Imaging tools to assess circuit connectivity and function in zebrafish

Neuronal circuits arise from the activity-dependent formation and elimination of synapses during development. Activity-dependent synaptic wiring has been studied extensively in peripheral sensory and motor neurons where the goal is to be excited or to excite. However, in the central nervous system, neural circuits are comprised of neurons that both excite and inhibit common targets and so activity-dependent wiring must be coordinated during development to achieve an appropriate balance of excitation and inhibition. To better understand this process, it would help to simultaneously monitor the activity of excitatory and inhibitory populations and their synaptic connections to common targets during development.
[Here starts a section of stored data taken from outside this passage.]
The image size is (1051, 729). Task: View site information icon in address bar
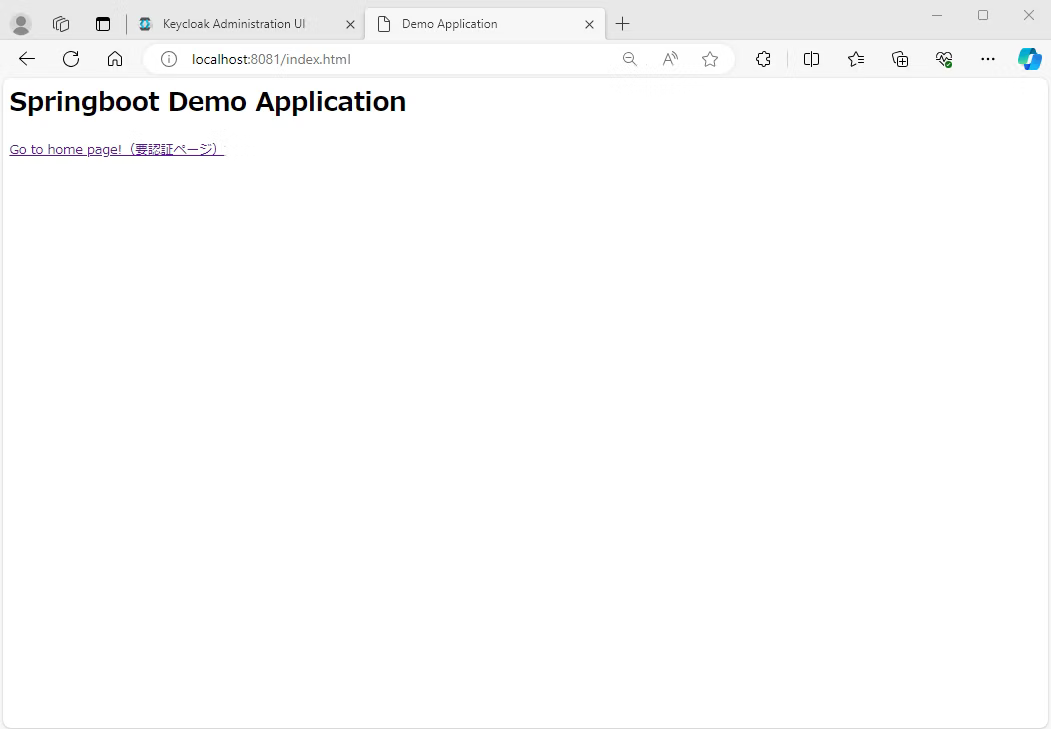point(169,59)
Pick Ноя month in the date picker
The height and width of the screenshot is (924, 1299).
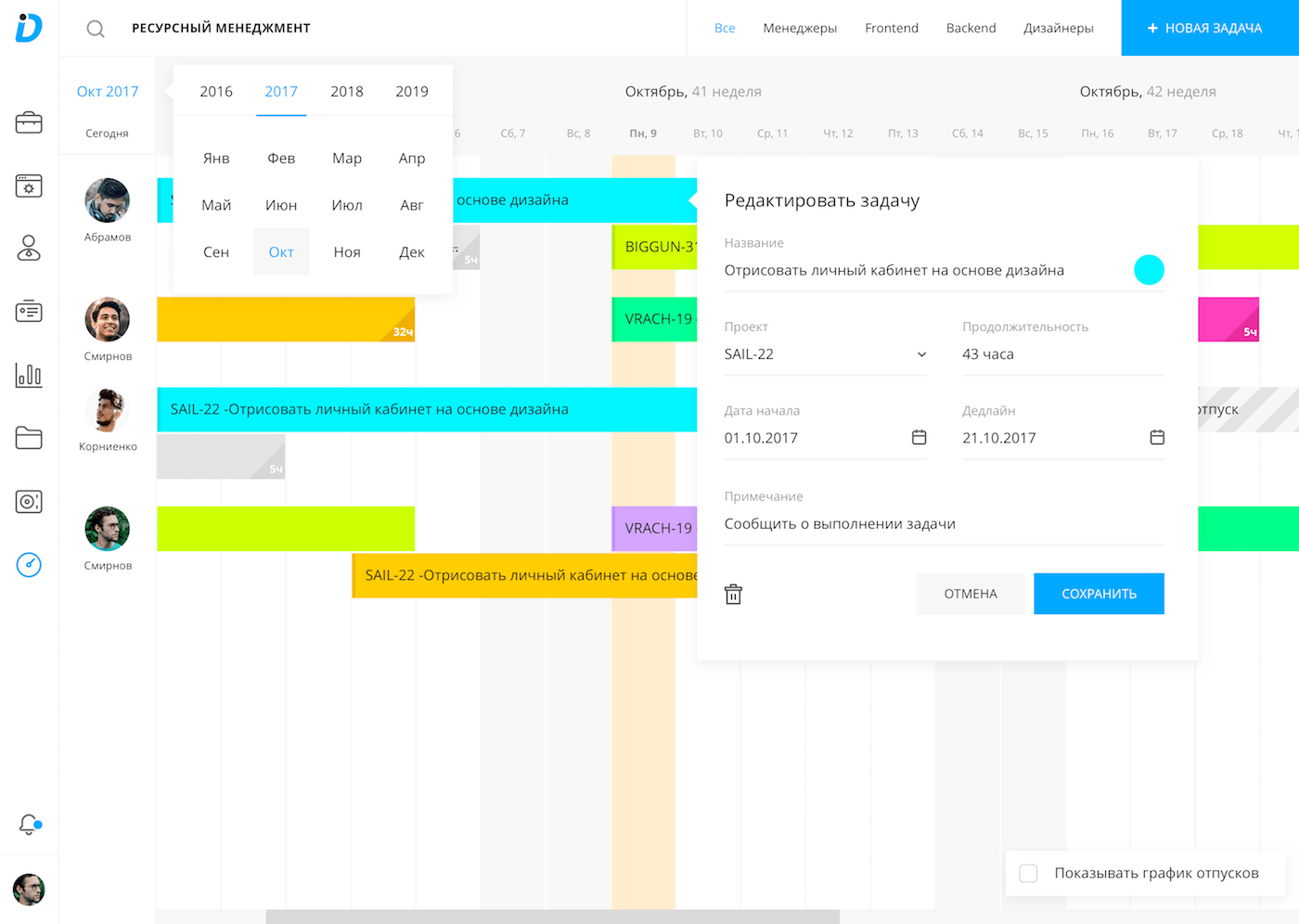point(346,252)
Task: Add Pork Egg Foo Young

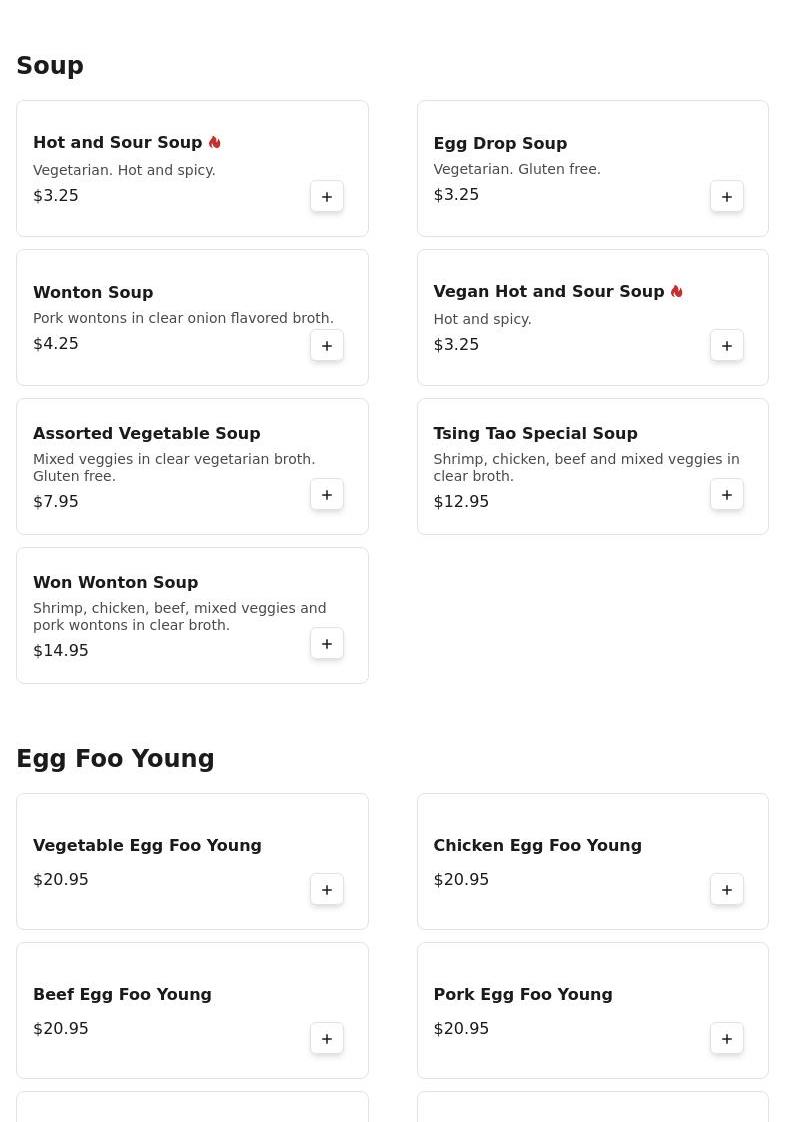Action: [x=727, y=1039]
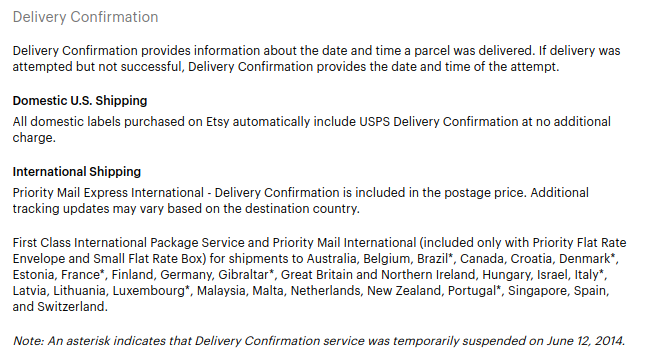Click Small Flat Rate Box text
This screenshot has height=360, width=645.
coord(149,259)
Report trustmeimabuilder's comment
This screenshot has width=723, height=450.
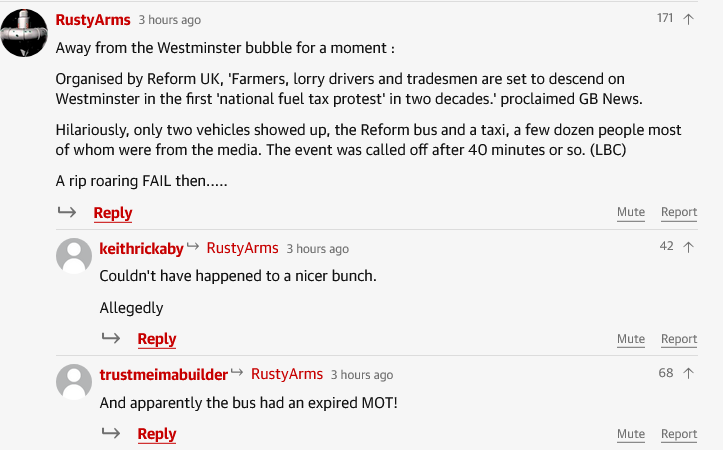(679, 434)
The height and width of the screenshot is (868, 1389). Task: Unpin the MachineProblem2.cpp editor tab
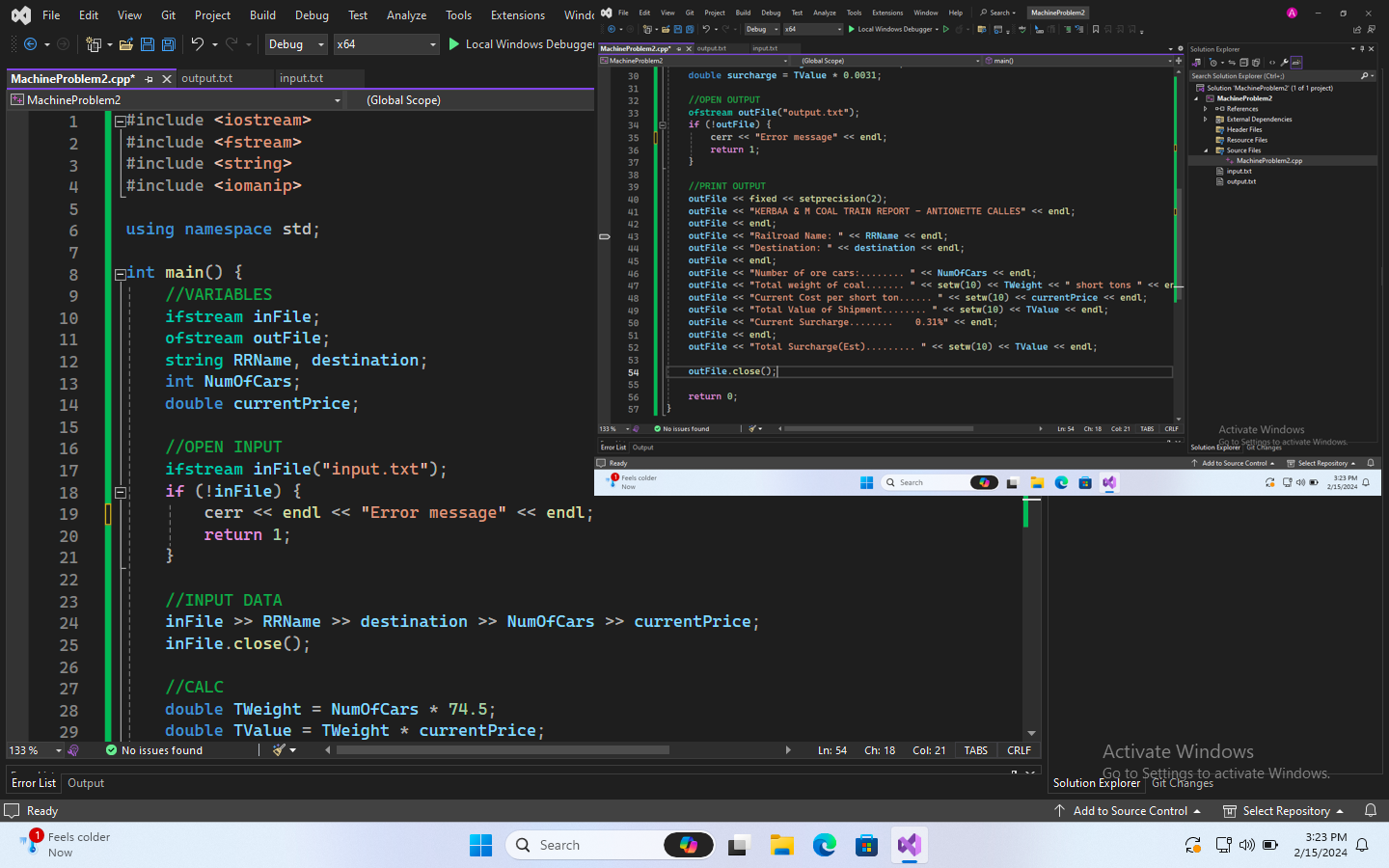tap(149, 79)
In this exploratory R21 proposal, we will develop a genetic strategy to monitor activity-dependent changes in excitatory and inhibitory premotor synaptic connectivity in the developing zebrafish spinal cord. We will use a genetically-encoded sensor developed in Drosophila melanogaster that uses a synaptobrevin-based GFP, YFP or CFP reconstitution across synaptic partners to simultaneously label connections in different colors and monitor their activity levels (Syb-XRASP). In Aim 1 we will validate the CFP, YFP and GFP variants of Syb-XRASP at the neuromuscular junction of developing zebrafish. In Aim 2, we will use Syb-XRASP to monitor the assembly of connections of premotor neurons within excitatory Chx10-labeled V2a population and inhibitory En1-labeled V1 population. Together, these aims will allow us to assess the formation of connections from motor neurons to muscles, from single V2a and V1 interneurons to all motor neurons, and from all V2a and V1 interneurons to single motor neurons. These experiments will provide an unprecedent view of how connections are formed during the development of circuits comprised of excitatory and inhibitory neurons.